History of Retailing - The Great A&P and the Struggle for Small Business in America

The history of retailing, which has played a major role in society for the past century, was reviewed in Retailing: the Trojan Horse of Global Freedom and Prosperity. Briefly, as explained by Marc Levinson, two genius brothers inherited the tea business of A&P, and started into the general grocery business early in the 20th century, building the first billion dollar business in the world. Their driving principle was not profits, driven by margin on sales, but rather return on investments. This meant minimizing investments in buildings, land and inventory, and driving massive sales, with limited margins, through spartan facilities, giving a healthy return on investments with very limited return on sales.

Their problem was the super-efficient business model not only was very profitable to them, but was super attractive to shoppers because of low prices and large selections. However, their success drove thousands of inefficient businesses, many of them "mom-and-pop" stores, out of business. Those inefficient competitors banded themselves together in various associations, and appealed to various government agencies, through force of law to stop A&P. The battle against efficiency by the inefficient continued for decades.

The supermarket was the fourth retailing revolution through which George and John Hartford had guided the Great Atlantic & Pacific. They were by no means the inventors of the large self-service food store. Their contribution came in figuring out how to use this new format to increase efficiency and lower costs.
The spread of supermarkets and the industrialization of food production were good news for families of modest means... poorer households show[ed] startling improvements in the quality of their diets. American families ate better at far lower cost than ever before, in part because they had to pay much less to move their food from farm to table.
The rise of the food chains was especially important to African-Americans. While the Hartford brothers were no more egalitarian with respect to race than most other Americans of their era, a disproportionate number of their stores were in older urban areas occupied by working-class blacks during World War II and the years thereafter, providing reasonable prices to shoppers who otherwise faced extremely high food bills from independent inner-city stores.
Chain-store taxes, anti-discounting laws, and laws such as the Robinson-Patman Act, all crafted to keep shoppers from benefiting from the efficiencies created by big businesses, effectively taxed consumers so that small, inefficient wholesalers and retailers could survive.

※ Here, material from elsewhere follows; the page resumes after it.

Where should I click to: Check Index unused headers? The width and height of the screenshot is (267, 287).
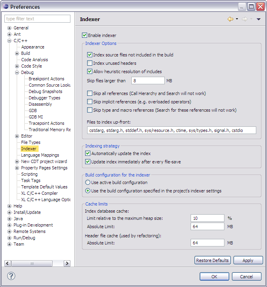point(90,63)
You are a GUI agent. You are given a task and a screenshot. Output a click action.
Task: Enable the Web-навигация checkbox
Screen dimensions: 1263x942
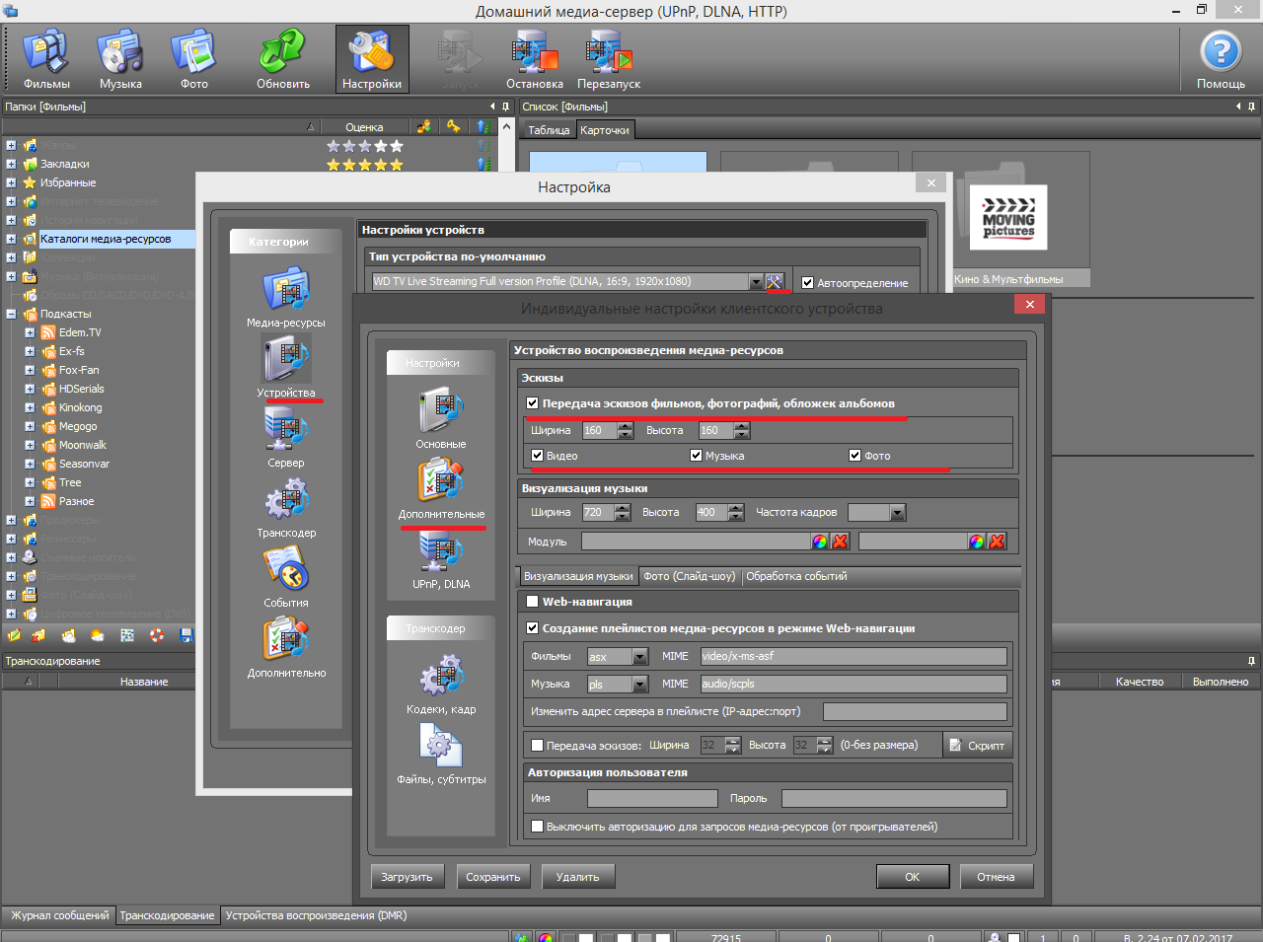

The consumers most affected, inevitably, were the least affluent. During the Great Depression, roughly half the urban families in the United States spent one-third or more of their incomes on food.
[The judge] acknowledged that John Hartford's strategy of trying to lower gross profits, or markups, saved money for shoppers, but he thought [this] created unfair competition for other retailers. He disapproved of A&P's aggressive bargaining with suppliers, finding it to be an unjustified source of competitive advantage. The fact that consumers benefited, he ruled, was not relevant to the question of whether A&P was violating antitrust law.
Levinson, Marc. The Great A&P and the Struggle for Small Business in America (Kindle Locations 3935-5019). Macmillan. Kindle Edition.

The drive for efficiency did not affect just the retail store, but pushed all the way back up the supply chain from the delivery to the store, distribution centers and right on into the corporate suites of the major brands. Actually, the vast exposure to shoppers in mass merchants even drove the success of radio and TV, by providing a rich source of revenue to media companies, (radio, television, print, etc.,) from the major brands seeking to speak to their audience through "reach and frequency," even before they reached the stores. (And VERY competitive that seeking is!)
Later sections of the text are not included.